On first launch, macOS may show a security warning. Go to System Settings → Privacy & Security and click Open Anyway.
Input 0 needs these macOS permissions to work properly. The app will prompt you on first launch:
| Permission | Why |
|---|---|
| Microphone | Records your voice |
| Accessibility | Simulates Cmd+V to paste text into other apps |
Go to System Settings → Privacy & Security to grant each permission, then restart the app.
This step is required. Without an API key, voice transcription still works, but the AI text optimization (grammar fix, filler removal, structuring) will be skipped.
- Open Input 0 → Click the ⚙️ Settings icon in the sidebar
- Find the LLM API section
- Enter your settings:
| Field | Description | Default |
|---|---|---|
| API Key | Your OpenAI (or compatible) API key | (empty — must fill in) |
| API Base URL | Service endpoint | https://api.openai.com/v1 |
| Model | LLM model name | gpt-4o-mini |
Using a third-party provider? (e.g. Azure OpenAI, Groq, local Ollama, or any OpenAI-compatible API)
- Change the API Base URL to your provider's endpoint
- Set the Model to your provider's model name
- Enter the corresponding API Key
Click Test Connection to verify your API key works.
This step is required.
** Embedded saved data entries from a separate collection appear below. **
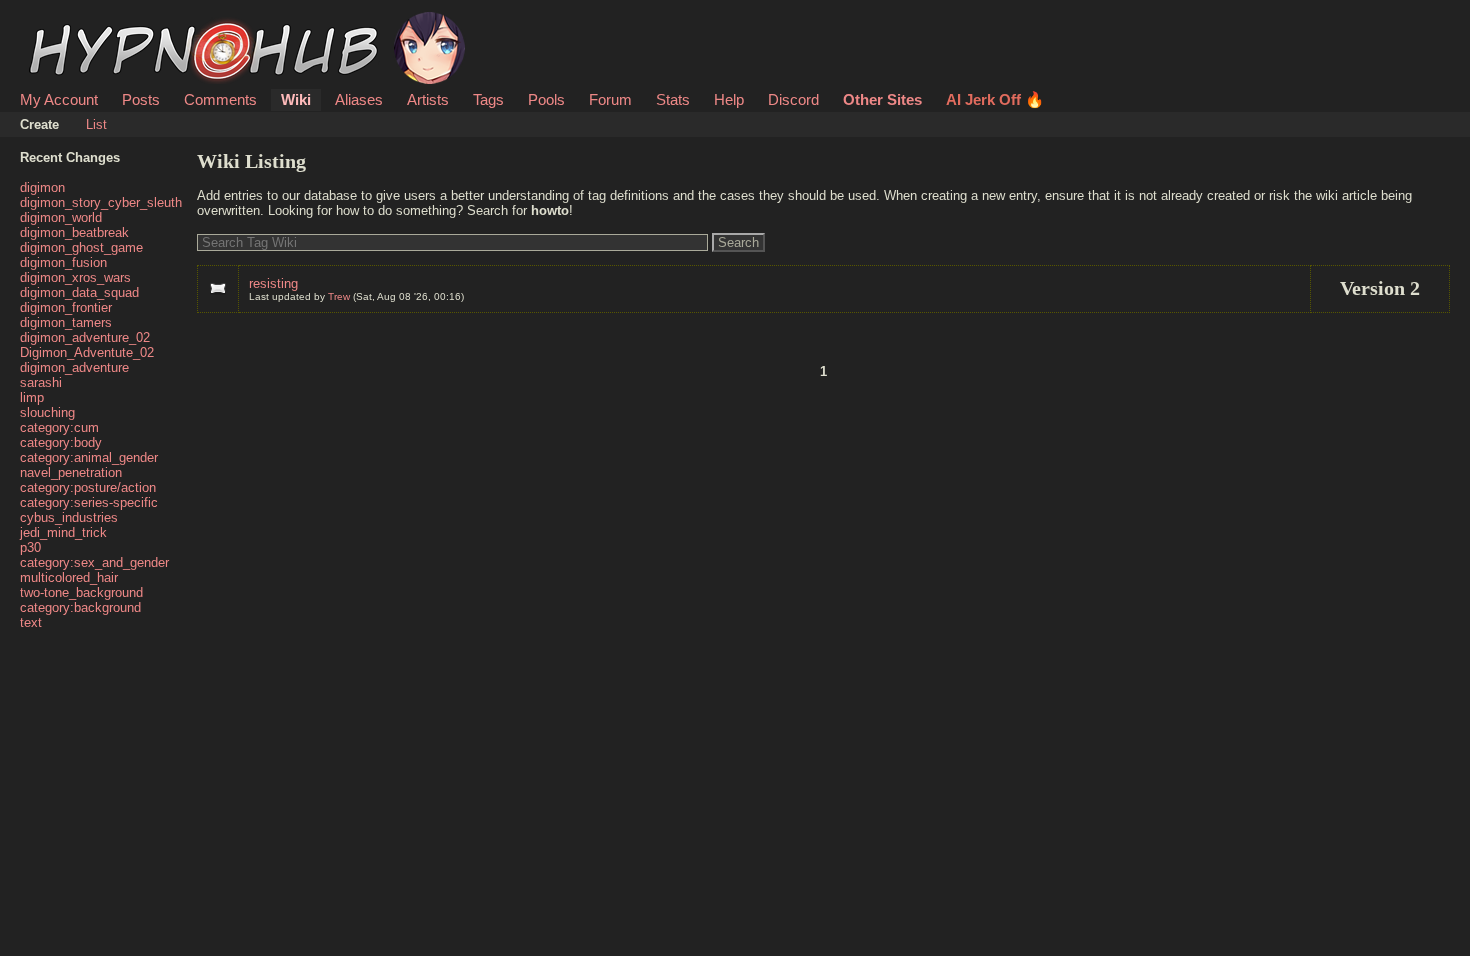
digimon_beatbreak (74, 232)
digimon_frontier (66, 307)
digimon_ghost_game (81, 247)
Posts (141, 99)
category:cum (59, 427)
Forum (610, 99)
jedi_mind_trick (63, 532)
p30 (30, 547)
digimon (42, 187)
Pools (546, 99)
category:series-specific (89, 502)
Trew (339, 296)
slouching (47, 412)
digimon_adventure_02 (85, 337)
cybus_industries (69, 517)
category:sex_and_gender (94, 562)
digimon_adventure (74, 367)
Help (729, 99)
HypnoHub (76, 23)
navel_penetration (71, 472)
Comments (220, 99)
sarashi (41, 382)
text (31, 622)
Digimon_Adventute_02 (87, 352)
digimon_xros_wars (75, 277)
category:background (80, 607)
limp (32, 397)
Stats (673, 99)
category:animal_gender (89, 457)
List (96, 124)
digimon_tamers (66, 322)
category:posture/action (88, 487)
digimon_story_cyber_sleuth (101, 202)
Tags (488, 99)
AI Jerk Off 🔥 (995, 99)
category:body (61, 442)
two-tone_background (81, 592)
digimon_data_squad (79, 292)
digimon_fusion (63, 262)
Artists (428, 99)
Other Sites (882, 99)
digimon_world (61, 217)
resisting (273, 283)
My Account (59, 99)
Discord (793, 99)
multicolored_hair (69, 577)
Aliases (359, 99)
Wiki (296, 99)
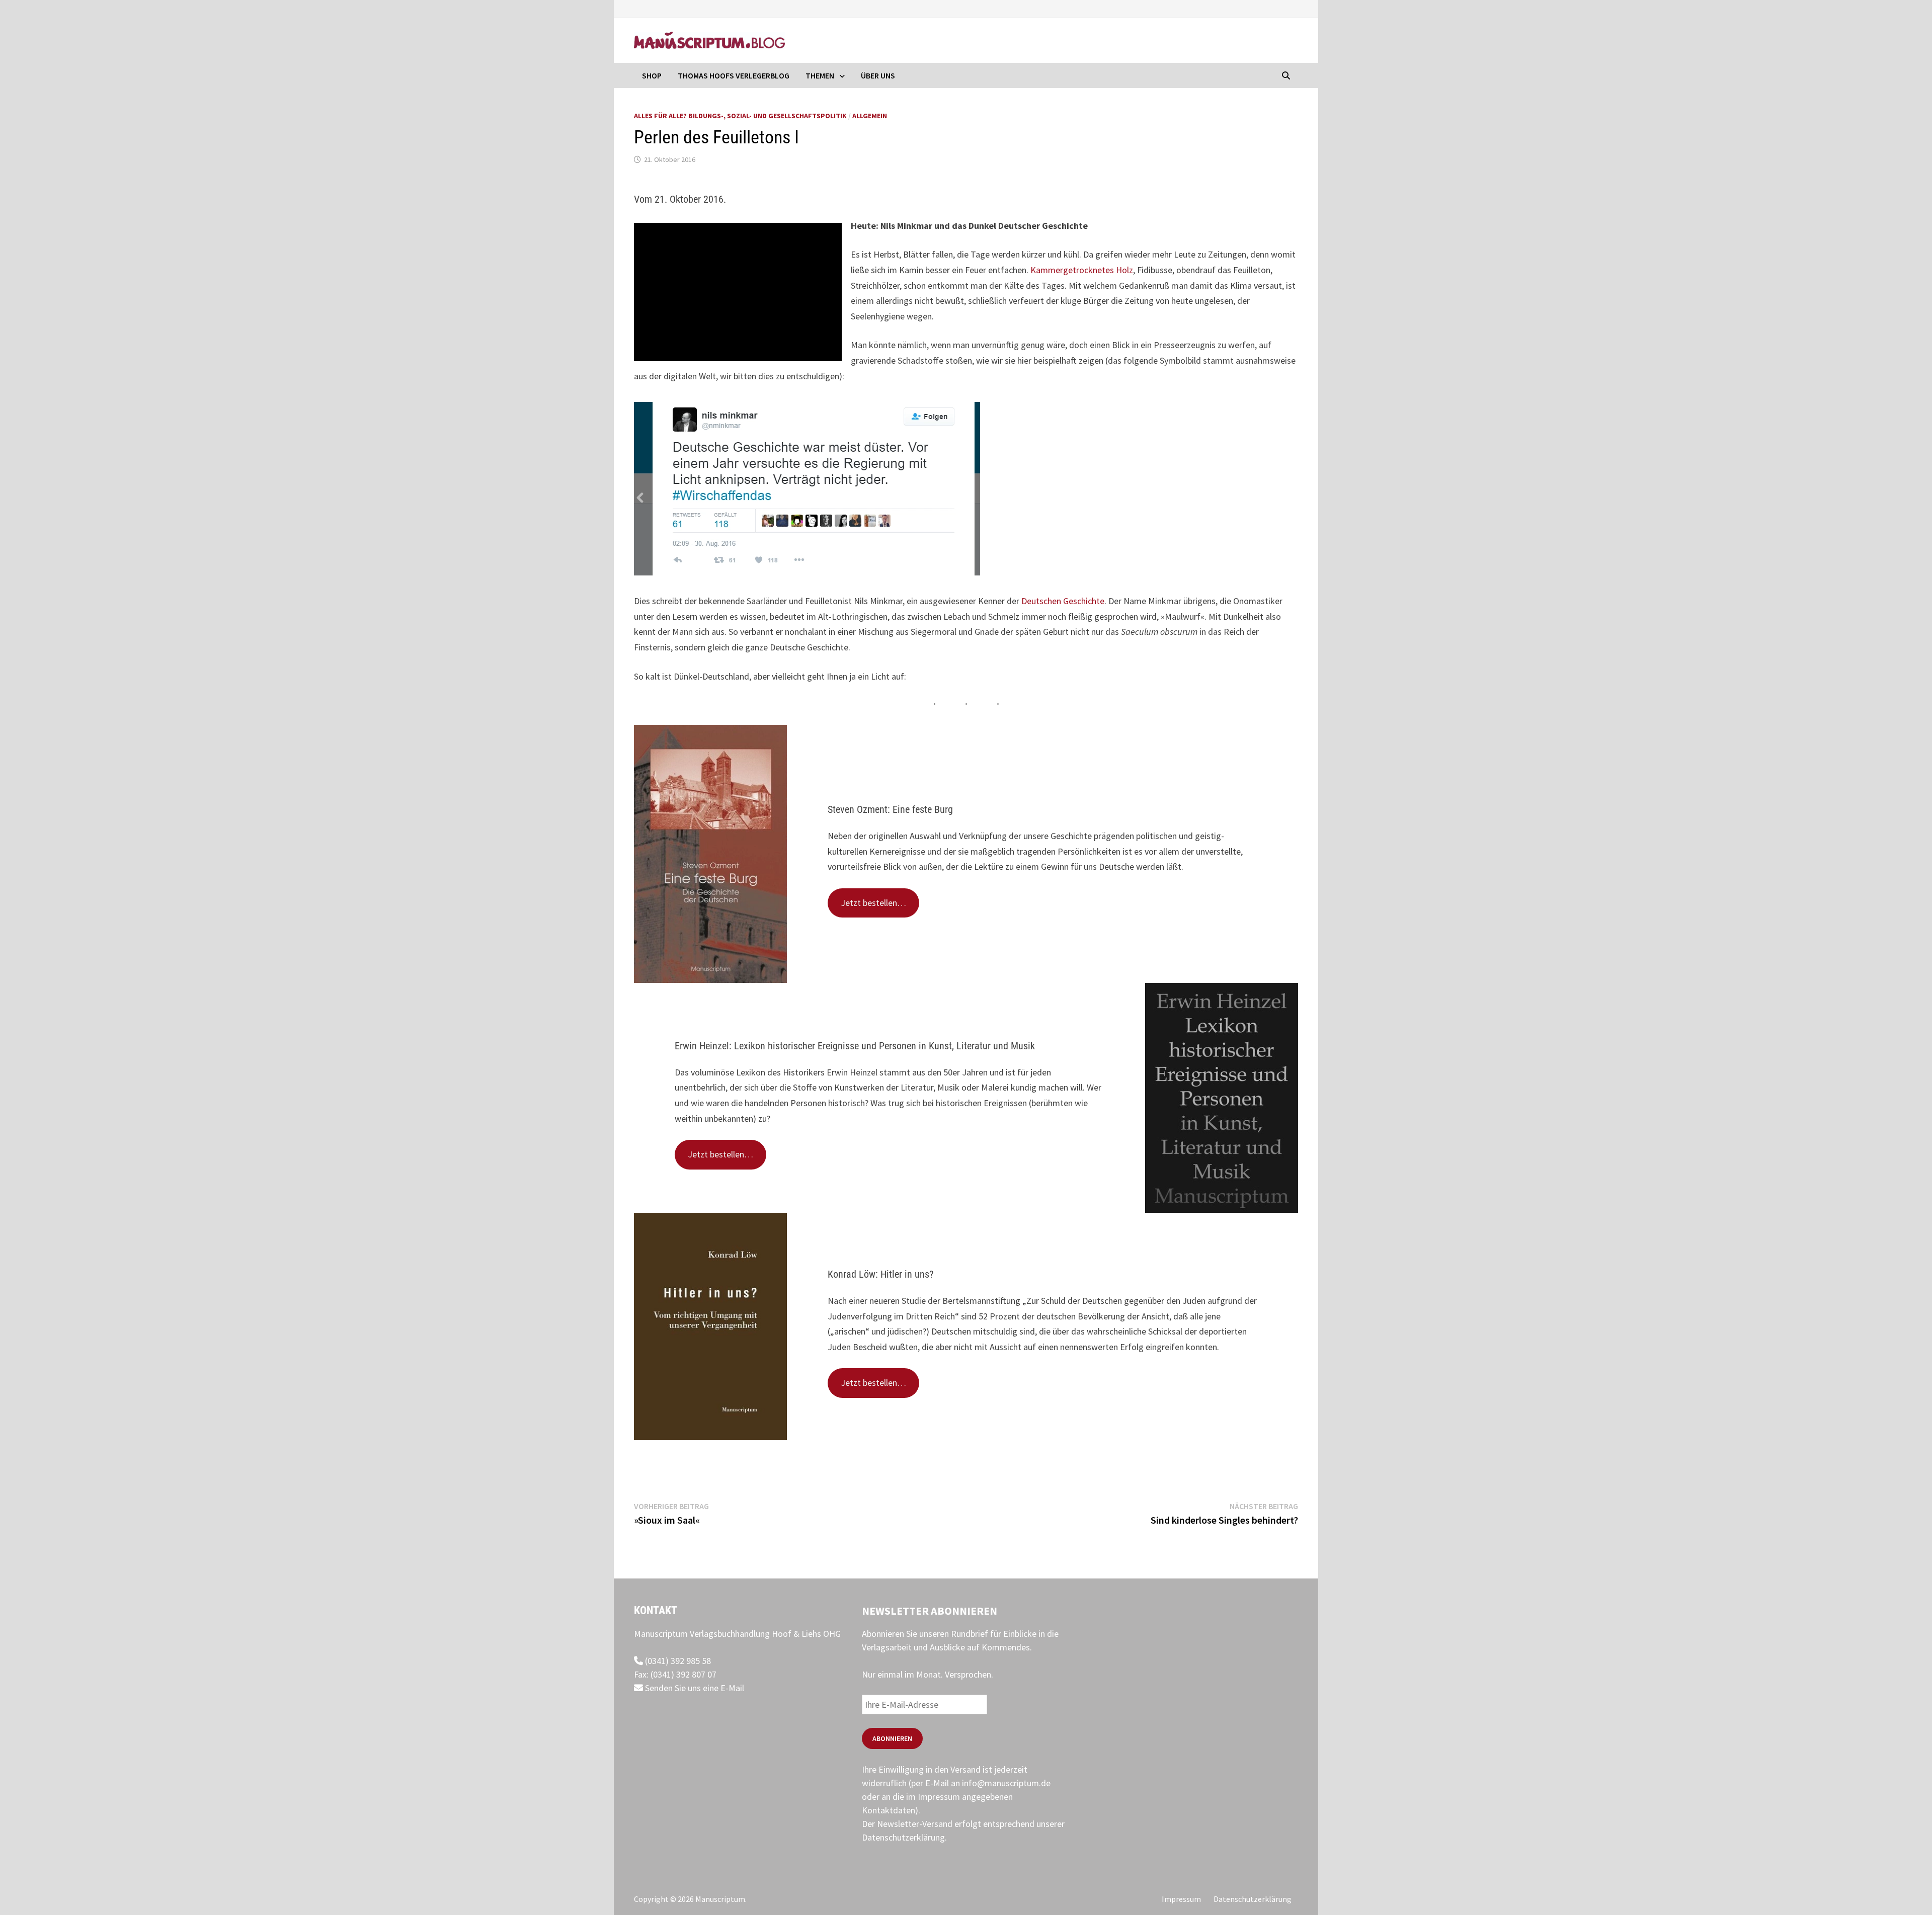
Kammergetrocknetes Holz (1081, 270)
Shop (652, 75)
You need at least one model to transcribe voice to text.
- Open Input 0 → Go to Settings → Model section
- The app recommends the best model based on your language setting — follow the recommendation or pick your own
- Click Download next to the model you want
- Wait for the download to complete (progress bar shown)
Which model should I choose?
| If you speak... | Recommended model | Size |
|---|---|---|
| Chinese | SenseVoice Small | ~228 MB |
| English | Whisper Large v3 Turbo | ~1.5 GB |
| Japanese / Korean | SenseVoice Small | ~228 MB |
| Multiple languages | Whisper Large v3 | ~2.9 GB |
| Want the fastest | Moonshine Base (EN-only) | ~274 MB |
| Want smallest download | Whisper Base | ~142 MB |
- Press and hold Option+Space (or your custom hotkey)
- Speak naturally
- Release the key — your text is transcribed, polished, and auto-pasted
That's it! 🎉
If a model download fails or gets stuck:
- Check your network — Models are downloaded from Hugging Face. If you're in a region where Hugging Face is slow or blocked, consider using a VPN or proxy.
- Retry — Close and reopen the app, then try the download again. Partial downloads will resume from where they left off.
- Disk space — Make sure you have enough free space. The largest model (Whisper Large v3) needs ~2.9 GB.
- Manual download — As a last resort, you can manually download model files and place them in:
See the model registry for exact file names and download URLs.
~/Library/Application Support/com.input0/models/<model-id>/
- Make sure at least one STT model is downloaded and selected
- Check that your Microphone permission is granted
- Check that Accessibility permission is granted (required for auto-paste)
- Verify your API Key is set correctly in Settings
- Click Test Connection to check the API is reachable
- If using a third-party provider, double-check the API Base URL and Model name
- Make sure no other app is using the same hotkey
- Try changing the hotkey in Settings
- Restart the app after changing the hotkey
| Model | Size | Best For |
|---|---|---|
| Whisper Base | ~142 MB | Fast & lightweight, good for daily use |
| Whisper Small | ~466 MB | Balanced accuracy and speed |
| Whisper Medium | ~1.4 GB | Excellent multilingual accuracy |
| Whisper Large v3 | ~2.9 GB | Highest accuracy, 99 languages |
| Whisper Large v3 Turbo | ~1.5 GB | Top accuracy for English & multilingual |
| Whisper Large v3 Turbo Q5 | ~547 MB | Quantized high-accuracy, balanced size |
| SenseVoice Small | ~228 MB | Best for Chinese / Japanese / Korean |
| Paraformer Chinese | ~217 MB | Chinese-optimized, ultra-fast inference |
| Moonshine Base (EN) | ~274 MB | English-only, ~5x faster than Whisper |
This project is licensed under CC BY-NC 4.0. You are free to share and adapt, but not for commercial use.